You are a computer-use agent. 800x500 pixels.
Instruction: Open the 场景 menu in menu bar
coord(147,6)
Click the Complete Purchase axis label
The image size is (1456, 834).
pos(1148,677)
====================
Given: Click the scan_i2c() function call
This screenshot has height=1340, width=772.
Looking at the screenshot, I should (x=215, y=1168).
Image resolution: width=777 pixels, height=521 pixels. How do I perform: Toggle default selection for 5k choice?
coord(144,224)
====================
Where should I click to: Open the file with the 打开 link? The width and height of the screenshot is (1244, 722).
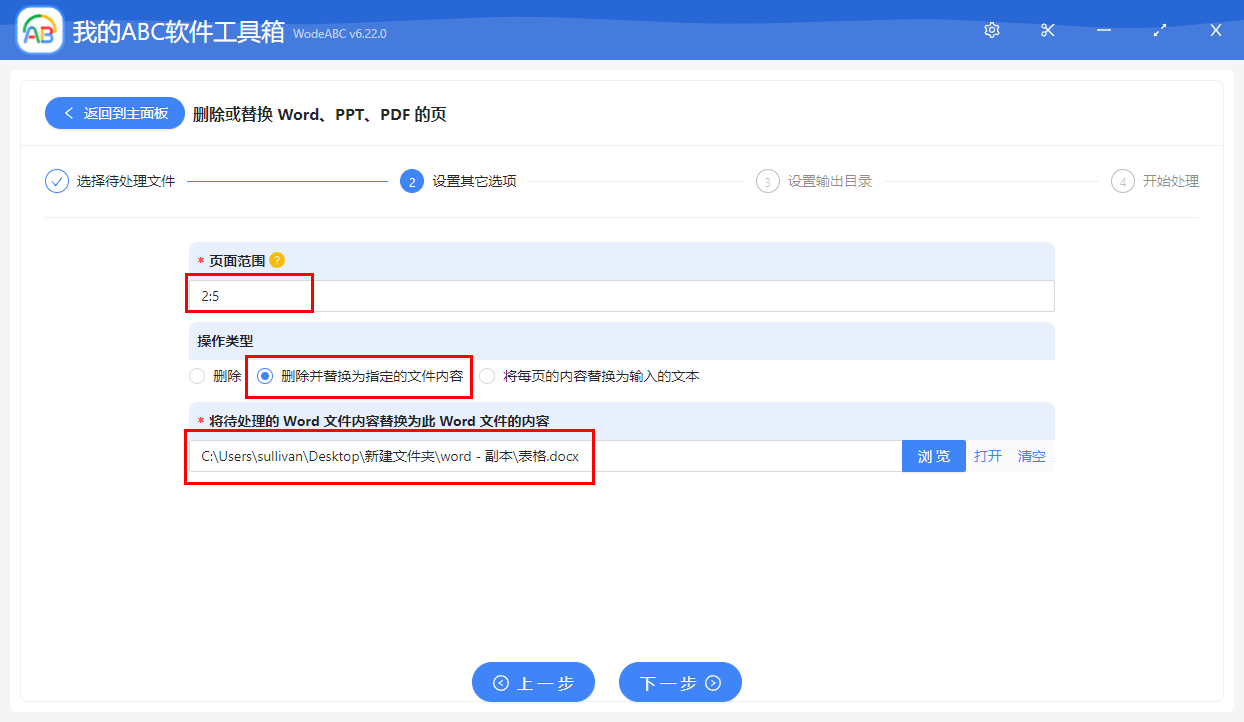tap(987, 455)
====================
**What the task requires:** Copy the data from the line with "You are a computer-use agent. 800x500 pixels." up to and including the line with "pos(1148,677)", reproducing each line exactly.

**Problem solution:**
You are a computer-use agent. 800x500 pixels.
Instruction: Open the 场景 menu in menu bar
coord(147,6)
Click the Complete Purchase axis label
The image size is (1456, 834).
pos(1148,677)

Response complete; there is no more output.